There are three partners in a partnership firm. The firm
has office premises in the name of firm. Depreciation on
this asset is charged every in the books of the firm. Now
after depreciation the book value of this assets has become
Rs. 1000. Whereas the market vakue of this premises id Rs.
10 crorer. To bring this property at MV the partners
revalued this premised at Rs. 8 crorers in the books of the
firm and accordingly credited partner's capital account in
their profit sharing ratio.

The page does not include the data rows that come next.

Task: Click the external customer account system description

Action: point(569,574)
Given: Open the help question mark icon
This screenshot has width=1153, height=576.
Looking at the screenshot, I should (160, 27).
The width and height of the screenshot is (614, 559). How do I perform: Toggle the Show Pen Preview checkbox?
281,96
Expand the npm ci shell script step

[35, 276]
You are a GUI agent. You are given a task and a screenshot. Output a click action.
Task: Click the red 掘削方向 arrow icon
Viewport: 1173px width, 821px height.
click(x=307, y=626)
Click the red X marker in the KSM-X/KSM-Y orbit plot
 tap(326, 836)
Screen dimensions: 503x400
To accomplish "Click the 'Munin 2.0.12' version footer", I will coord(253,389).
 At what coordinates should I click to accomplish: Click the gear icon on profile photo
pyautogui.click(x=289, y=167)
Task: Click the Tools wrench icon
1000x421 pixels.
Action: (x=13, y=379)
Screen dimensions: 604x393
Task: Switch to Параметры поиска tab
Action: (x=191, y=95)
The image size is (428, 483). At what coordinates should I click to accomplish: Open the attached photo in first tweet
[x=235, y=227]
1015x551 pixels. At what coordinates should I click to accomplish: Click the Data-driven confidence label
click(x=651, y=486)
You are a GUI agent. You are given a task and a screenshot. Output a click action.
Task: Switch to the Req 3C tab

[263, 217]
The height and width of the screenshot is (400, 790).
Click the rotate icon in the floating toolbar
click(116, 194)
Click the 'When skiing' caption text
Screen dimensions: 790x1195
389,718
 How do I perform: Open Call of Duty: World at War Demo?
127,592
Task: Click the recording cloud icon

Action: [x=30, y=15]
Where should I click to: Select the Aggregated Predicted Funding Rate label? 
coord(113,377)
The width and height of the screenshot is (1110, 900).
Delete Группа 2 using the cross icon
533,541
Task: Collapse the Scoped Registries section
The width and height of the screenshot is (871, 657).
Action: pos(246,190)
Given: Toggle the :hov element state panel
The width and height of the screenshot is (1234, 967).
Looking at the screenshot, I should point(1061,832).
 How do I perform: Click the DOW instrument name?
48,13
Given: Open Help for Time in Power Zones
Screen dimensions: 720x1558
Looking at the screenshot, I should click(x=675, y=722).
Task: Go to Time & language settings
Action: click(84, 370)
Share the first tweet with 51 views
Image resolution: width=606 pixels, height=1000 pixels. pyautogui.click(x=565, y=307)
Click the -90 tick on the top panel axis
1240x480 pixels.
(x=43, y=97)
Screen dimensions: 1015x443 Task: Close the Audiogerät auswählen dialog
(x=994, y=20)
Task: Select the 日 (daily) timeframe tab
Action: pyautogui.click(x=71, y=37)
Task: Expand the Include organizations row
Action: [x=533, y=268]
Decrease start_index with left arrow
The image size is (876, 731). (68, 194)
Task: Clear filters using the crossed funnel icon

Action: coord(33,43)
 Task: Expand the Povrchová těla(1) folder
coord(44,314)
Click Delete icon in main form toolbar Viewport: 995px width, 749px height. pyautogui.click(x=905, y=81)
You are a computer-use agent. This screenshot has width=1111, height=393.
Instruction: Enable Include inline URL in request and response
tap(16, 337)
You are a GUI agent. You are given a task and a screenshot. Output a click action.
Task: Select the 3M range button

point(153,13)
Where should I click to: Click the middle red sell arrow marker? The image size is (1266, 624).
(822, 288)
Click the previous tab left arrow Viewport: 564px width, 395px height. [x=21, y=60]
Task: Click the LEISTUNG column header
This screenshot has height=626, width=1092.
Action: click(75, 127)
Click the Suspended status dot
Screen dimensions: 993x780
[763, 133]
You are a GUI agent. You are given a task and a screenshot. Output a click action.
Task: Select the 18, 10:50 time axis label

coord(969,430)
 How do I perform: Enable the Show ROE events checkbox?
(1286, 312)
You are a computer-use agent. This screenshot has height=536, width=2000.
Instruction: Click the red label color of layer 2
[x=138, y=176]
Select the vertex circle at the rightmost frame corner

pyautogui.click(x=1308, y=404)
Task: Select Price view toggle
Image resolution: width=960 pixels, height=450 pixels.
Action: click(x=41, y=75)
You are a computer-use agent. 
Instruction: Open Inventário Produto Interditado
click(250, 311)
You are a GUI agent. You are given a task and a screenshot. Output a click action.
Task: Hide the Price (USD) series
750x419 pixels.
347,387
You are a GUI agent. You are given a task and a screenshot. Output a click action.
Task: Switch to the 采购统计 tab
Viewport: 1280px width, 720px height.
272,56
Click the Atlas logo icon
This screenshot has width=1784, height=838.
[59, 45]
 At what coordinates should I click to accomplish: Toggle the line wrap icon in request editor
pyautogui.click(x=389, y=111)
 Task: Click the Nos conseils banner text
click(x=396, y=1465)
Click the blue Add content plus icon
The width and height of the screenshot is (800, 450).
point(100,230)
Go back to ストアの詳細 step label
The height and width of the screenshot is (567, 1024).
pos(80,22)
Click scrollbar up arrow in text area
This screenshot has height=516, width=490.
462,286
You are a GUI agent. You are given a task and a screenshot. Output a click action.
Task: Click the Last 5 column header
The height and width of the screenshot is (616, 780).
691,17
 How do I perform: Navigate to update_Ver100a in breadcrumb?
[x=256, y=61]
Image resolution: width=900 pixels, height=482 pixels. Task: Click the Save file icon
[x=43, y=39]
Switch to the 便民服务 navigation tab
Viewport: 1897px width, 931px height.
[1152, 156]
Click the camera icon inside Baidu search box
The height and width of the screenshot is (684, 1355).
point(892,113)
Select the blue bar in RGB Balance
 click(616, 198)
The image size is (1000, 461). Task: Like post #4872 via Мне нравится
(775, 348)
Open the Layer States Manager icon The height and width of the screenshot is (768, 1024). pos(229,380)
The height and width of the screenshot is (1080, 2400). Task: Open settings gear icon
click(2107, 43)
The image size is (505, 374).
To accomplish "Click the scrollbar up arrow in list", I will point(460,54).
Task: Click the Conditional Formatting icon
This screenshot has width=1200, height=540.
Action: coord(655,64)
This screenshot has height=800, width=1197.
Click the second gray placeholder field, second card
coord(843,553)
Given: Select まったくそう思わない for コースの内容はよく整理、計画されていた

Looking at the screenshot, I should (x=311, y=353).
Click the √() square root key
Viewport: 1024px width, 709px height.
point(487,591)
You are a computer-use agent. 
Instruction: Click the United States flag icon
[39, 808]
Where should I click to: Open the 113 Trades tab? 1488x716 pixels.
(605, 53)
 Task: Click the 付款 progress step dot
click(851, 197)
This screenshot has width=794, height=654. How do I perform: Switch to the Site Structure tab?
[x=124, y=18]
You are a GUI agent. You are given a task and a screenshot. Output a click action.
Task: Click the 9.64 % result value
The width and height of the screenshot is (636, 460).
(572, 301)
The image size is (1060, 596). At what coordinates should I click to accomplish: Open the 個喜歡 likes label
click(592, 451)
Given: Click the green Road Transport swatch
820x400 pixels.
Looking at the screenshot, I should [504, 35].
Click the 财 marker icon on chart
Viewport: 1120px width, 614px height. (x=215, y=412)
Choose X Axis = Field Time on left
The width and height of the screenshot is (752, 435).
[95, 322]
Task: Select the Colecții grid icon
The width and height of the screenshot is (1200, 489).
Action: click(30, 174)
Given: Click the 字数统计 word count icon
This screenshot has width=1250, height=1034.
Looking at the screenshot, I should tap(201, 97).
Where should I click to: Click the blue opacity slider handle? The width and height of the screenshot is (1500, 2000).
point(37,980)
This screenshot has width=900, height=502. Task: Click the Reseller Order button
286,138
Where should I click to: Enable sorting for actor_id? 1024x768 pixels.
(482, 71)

My questions are as under.
What is the income tax liability of the firm on revaluation?
What is the income tax liability of partner of each partner
on revaluation and credit to his capital account.
In future whether depreciation to the firm is allowed on
revalued amount under the income tax act.
What happens to the tax liability if one partner withdraw
his entire capital from the firm which includes credit on
revaluation of office premises?
When partners can withdraw out of their credit balance in
their capital account without attracting any tax liability
either by the firm or by partner?
What happens if one partner retires and he gets amount
equal to his capital account which inclides credit on
account of revaluation? is there any tax liability to the
retiring partner?



There are three partners in a partnership firm. The firm has office premises in the name of firm. ..

Answer / engineer

No IT for firm. Only capital increased, not profits.
No depreciation is allowed as no purchase of asset has taken place.
Partner has to pay income tax on the withdrawn capital depending on type of asset. If it is building etc there are indexation and long term capital gain exemption. But otherwise, by withdrawing the capital the asset has been sold to other 2 partners and a profit has been made and therefore liable to IT as rules of IT.
When the firm is dissolved and capital is taken back by the partners, there will be no IT.
Retirement causes payment of income tax.